What you should do: Starting at the line that contains "Search Cases on Calendar (299, 333)", output each line exactly as written through the end of the listing below, but leave out the pictures.
___ Given records
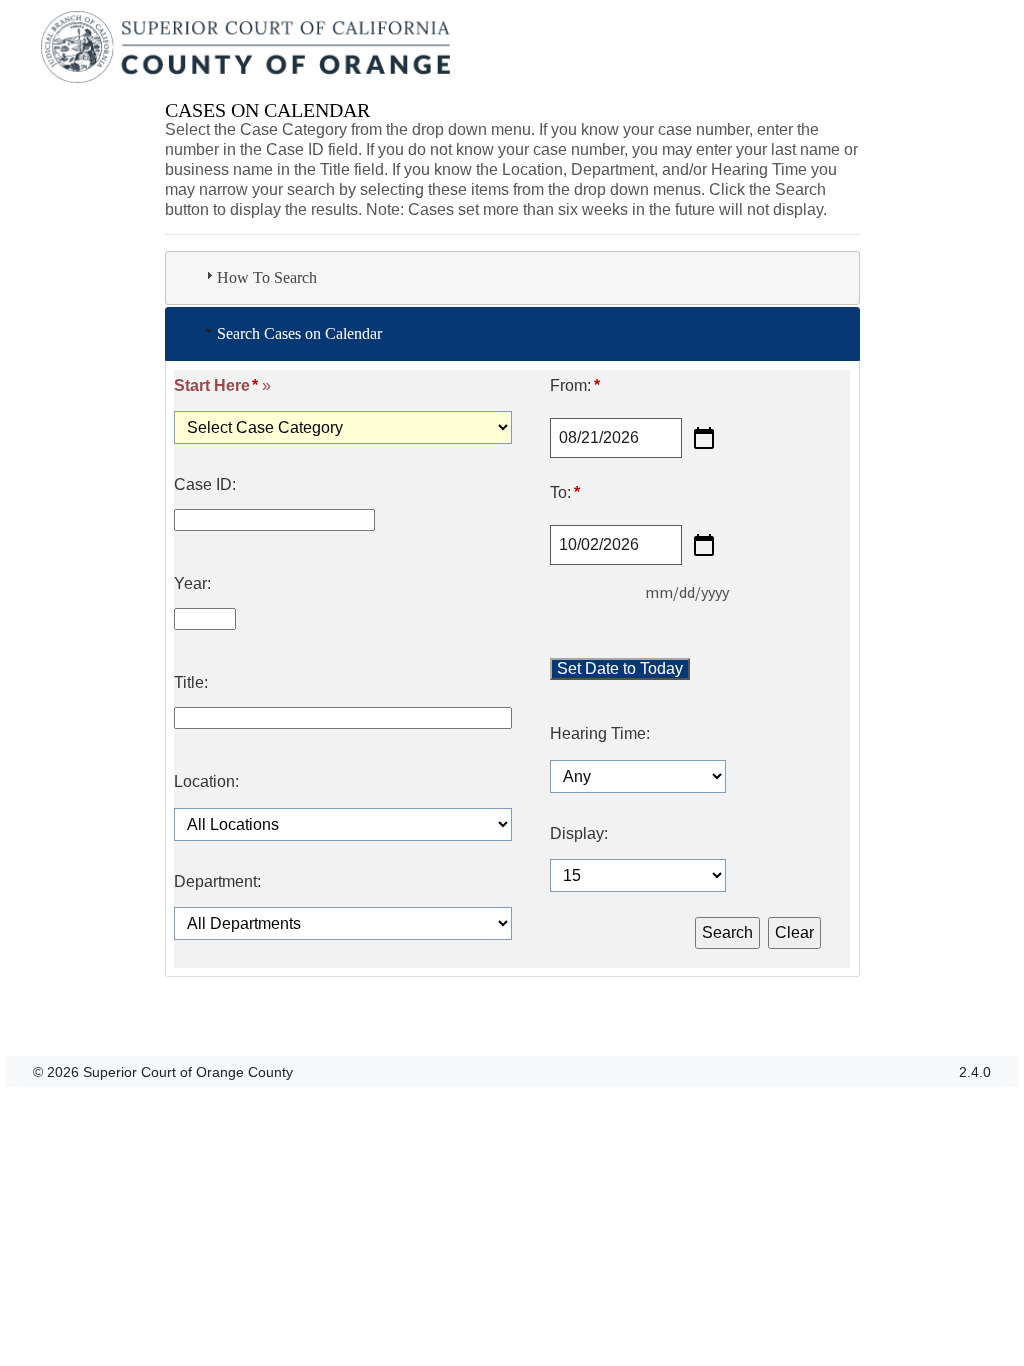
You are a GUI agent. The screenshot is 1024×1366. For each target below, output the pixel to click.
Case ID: (205, 485)
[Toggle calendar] (704, 438)
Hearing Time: (600, 734)
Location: (206, 782)
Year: (192, 584)
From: (574, 386)
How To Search (267, 277)
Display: (579, 834)
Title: (191, 683)
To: (564, 493)
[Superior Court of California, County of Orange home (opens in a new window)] (247, 48)
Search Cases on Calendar (299, 333)
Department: (217, 882)
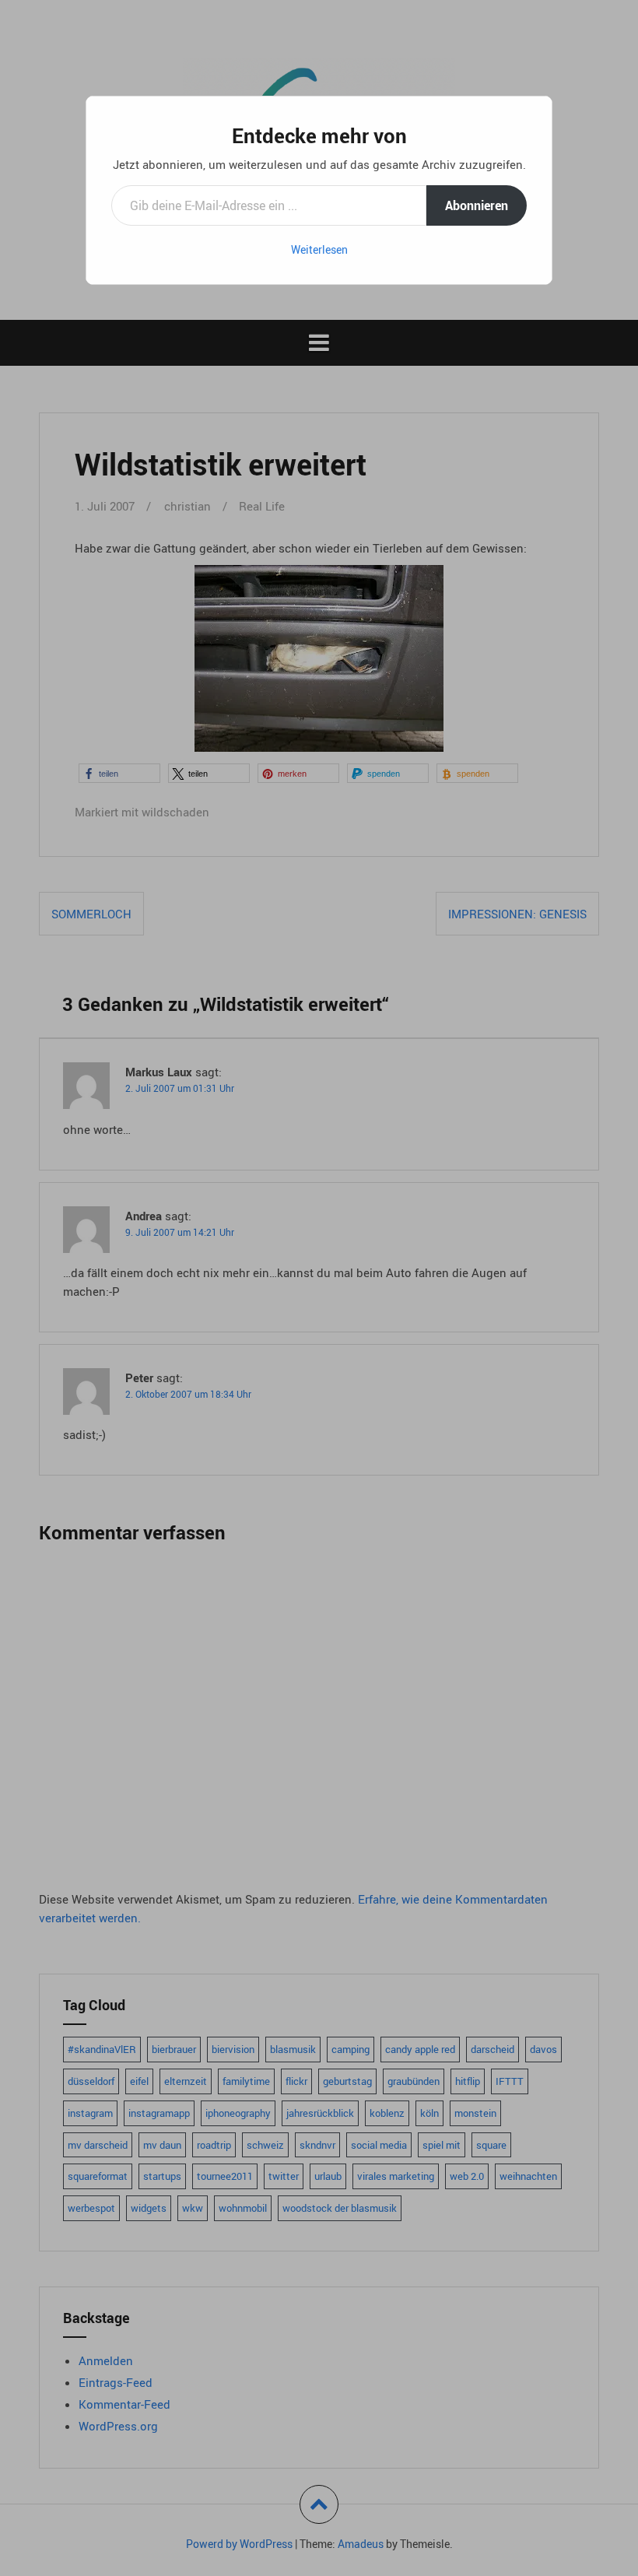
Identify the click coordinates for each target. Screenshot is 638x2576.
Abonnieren (476, 205)
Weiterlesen (319, 249)
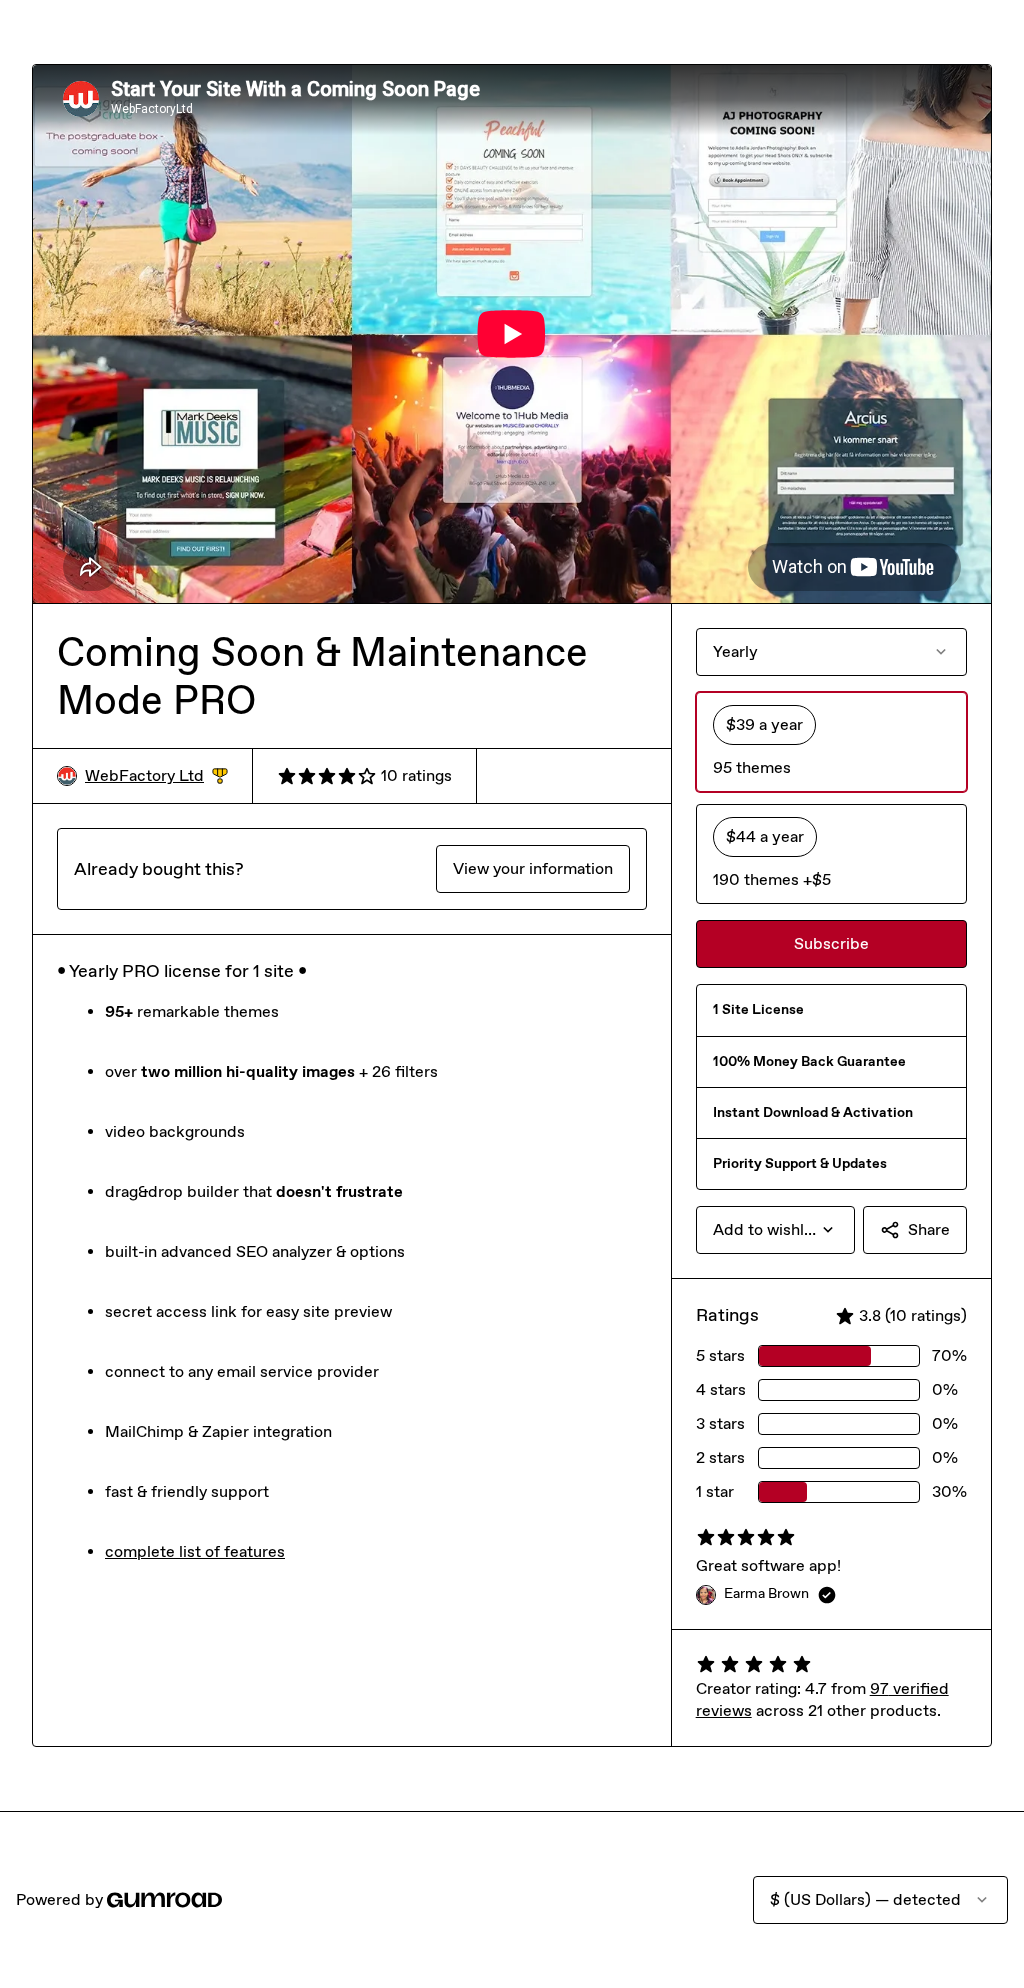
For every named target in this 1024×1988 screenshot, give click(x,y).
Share (929, 1229)
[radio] (831, 742)
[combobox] (775, 1230)
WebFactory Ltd (156, 776)
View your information (533, 868)
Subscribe (831, 943)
______
Solution to the exercise:
Search Cases on Calendar (299, 333)
Department: (217, 882)
Identify the click coordinates for each target. Screenshot is 638x2576.
Abonnieren (476, 205)
Weiterlesen (319, 249)
For every named target in this 1024×1988 screenshot, give click(x,y).
Share (929, 1229)
[radio] (831, 742)
[combobox] (775, 1230)
WebFactory Ltd (156, 776)
View your information (533, 868)
Subscribe (831, 943)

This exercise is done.